(WHAT IS BEING ASKED) Each and every line below goes into your answer unchanged, but leave out the images.

BEGIN THE RECORDS

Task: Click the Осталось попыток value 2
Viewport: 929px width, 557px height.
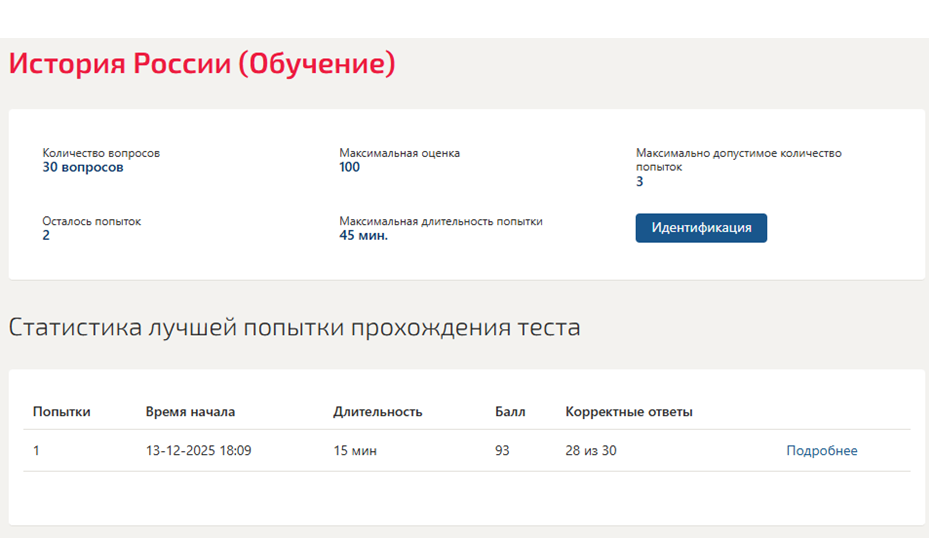Action: [46, 235]
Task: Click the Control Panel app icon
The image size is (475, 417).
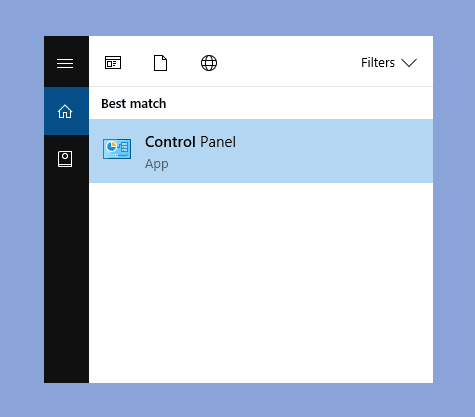Action: tap(117, 149)
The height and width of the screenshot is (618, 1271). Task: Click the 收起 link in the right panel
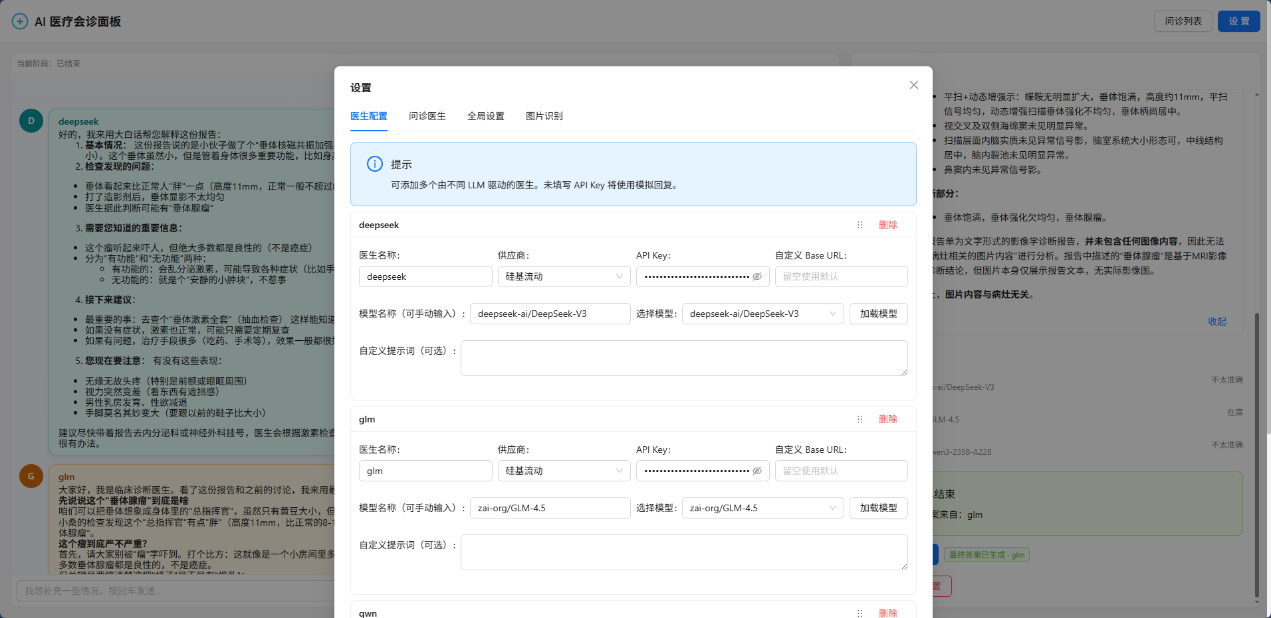click(x=1217, y=321)
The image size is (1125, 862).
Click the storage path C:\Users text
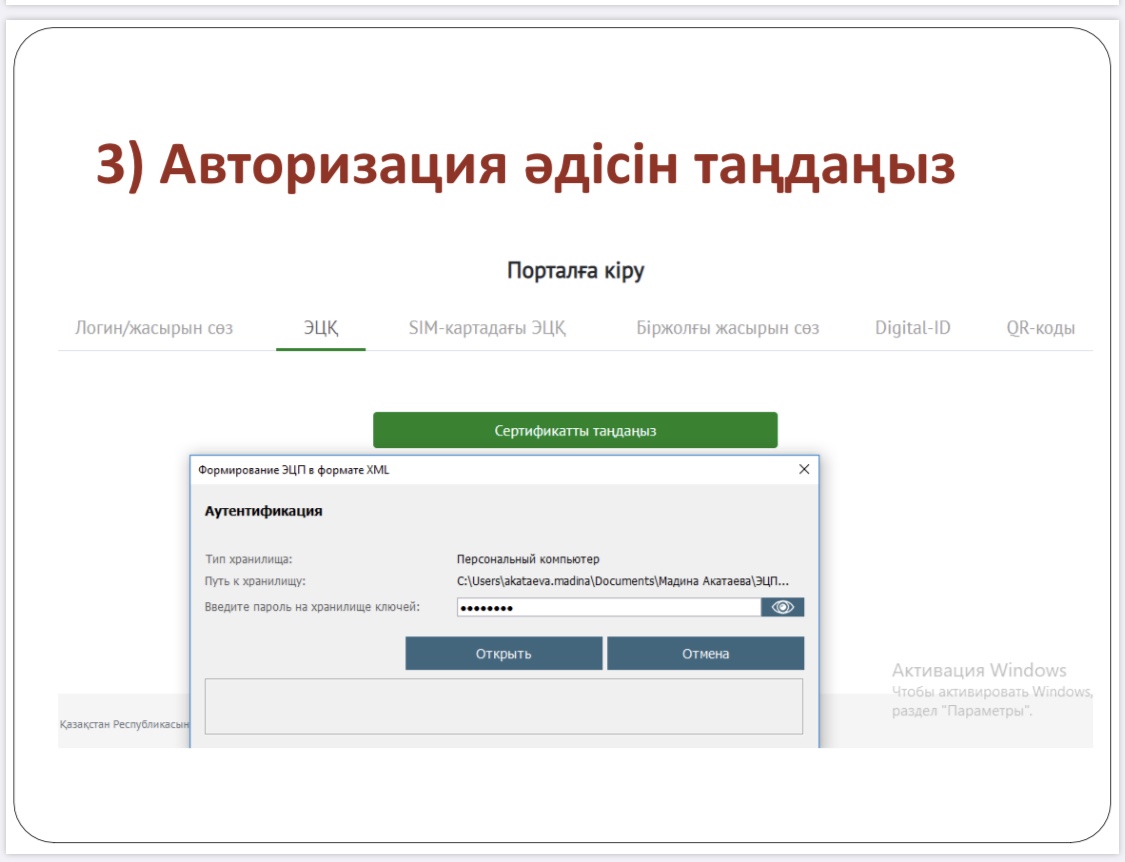coord(622,580)
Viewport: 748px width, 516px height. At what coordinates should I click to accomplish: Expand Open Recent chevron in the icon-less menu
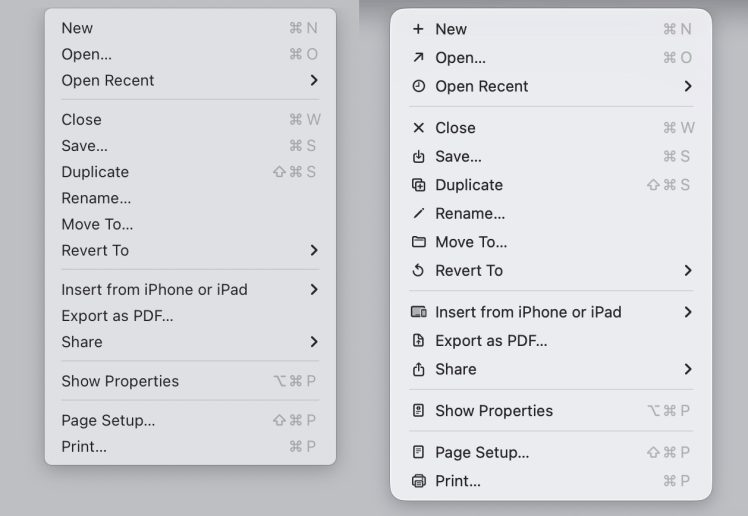(x=313, y=80)
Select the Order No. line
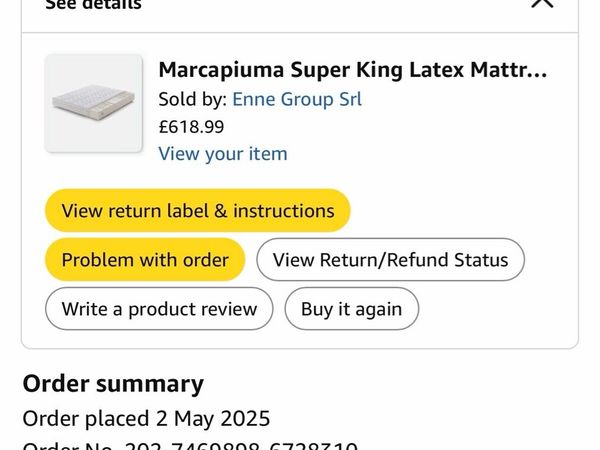The image size is (600, 450). coord(191,445)
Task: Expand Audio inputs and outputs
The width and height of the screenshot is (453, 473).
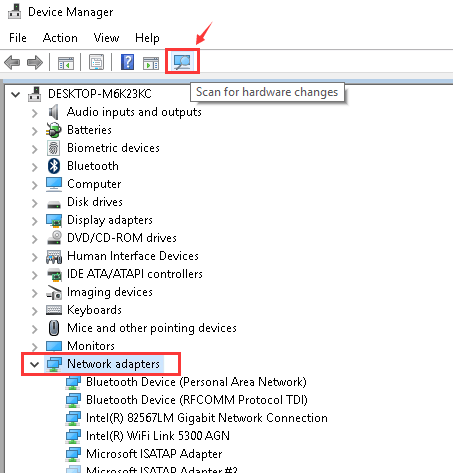Action: coord(34,113)
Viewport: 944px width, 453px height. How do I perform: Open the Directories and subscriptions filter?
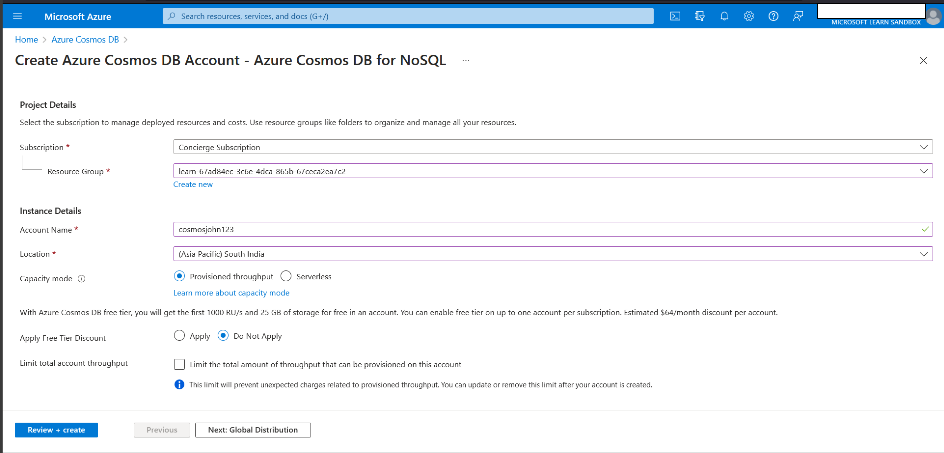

END THE RECORDS

(THE COMPLETED TASK)
Task: Click the Осталось попыток value 2
Viewport: 929px width, 557px height.
Action: [46, 235]
Task: Click the Control Panel app icon
The image size is (475, 417).
Action: tap(117, 149)
The height and width of the screenshot is (618, 1271). Task: Click the 收起 link in the right panel
click(x=1217, y=321)
The image size is (1125, 862).
Click the storage path C:\Users text
coord(622,580)
Viewport: 748px width, 516px height. At what coordinates should I click to accomplish: Expand Open Recent chevron in the icon-less menu
(x=313, y=80)
Select the Order No. line
The image size is (600, 450). coord(191,445)
Task: Expand Audio inputs and outputs
The width and height of the screenshot is (453, 473).
Action: coord(34,113)
Viewport: 944px width, 453px height. How do I perform: Open the Directories and subscriptions filter?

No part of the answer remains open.